Top banana in beans

  • Tony Smith / Associated Press
  • Thursday, May 9, 2002 9:00pm
  • Business

By Tony Smith

Associated Press

MONTE BELO, Brazil — The smile on coffee farmer Marcelo Vieira’s face says it all as he puts down the phone. Across the Atlantic, a client — one of Italy’s most discerning roasters — is delighted with the latest delivery.

"Gianni says it’s the best Brazilian coffee he’s ever tasted!" says Vieira. "He says it’s going to be our Blue Mountain!"
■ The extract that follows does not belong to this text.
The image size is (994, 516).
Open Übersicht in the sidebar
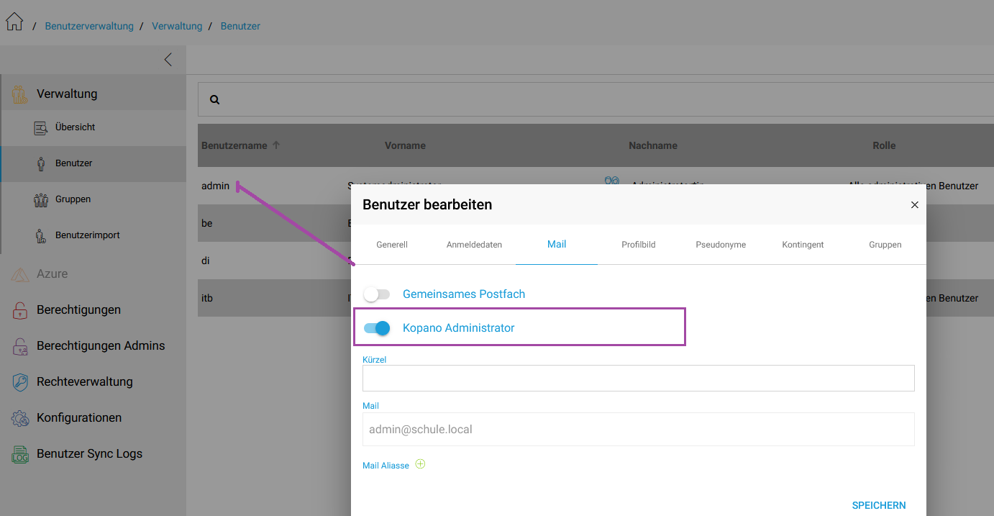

That would be good news for Vieira and other pioneering Brazilian coffee farmers who, faced with a second year of slumping prices caused by their own bumper crops and a glut of cheap Vietnamese robusta beans, are determined to take Brazilian coffee upmarket.

If they could get as much value-added on their new single-estate specialty arabica coffees as Jamaica’s Blue Mountain beans or, say, a prime Bordeaux from a famous French chateau or even an extra-virgin Italian olive oil squeezed on a Tuscan estate, they would have a beanfeast.

Blue Mountain, a bean grown in Jamaica’s mountains of the same name, is the Rolls-Royce, the Stradivarius of coffee. While regular Brazilian coffee fetches 50 cents a pound, a pound of Blue Mountain commands $6. It’s a rare commodity: Jamaica only produces 40,000 sacks a year, each weighing 60 kilograms, or about 132 pounds.

"I could produce nearly as much as that," says Vieira, on his own 3,000-acre farm. "The answer is to make this farm as famous as Blue Mountain, but the question is how to do it."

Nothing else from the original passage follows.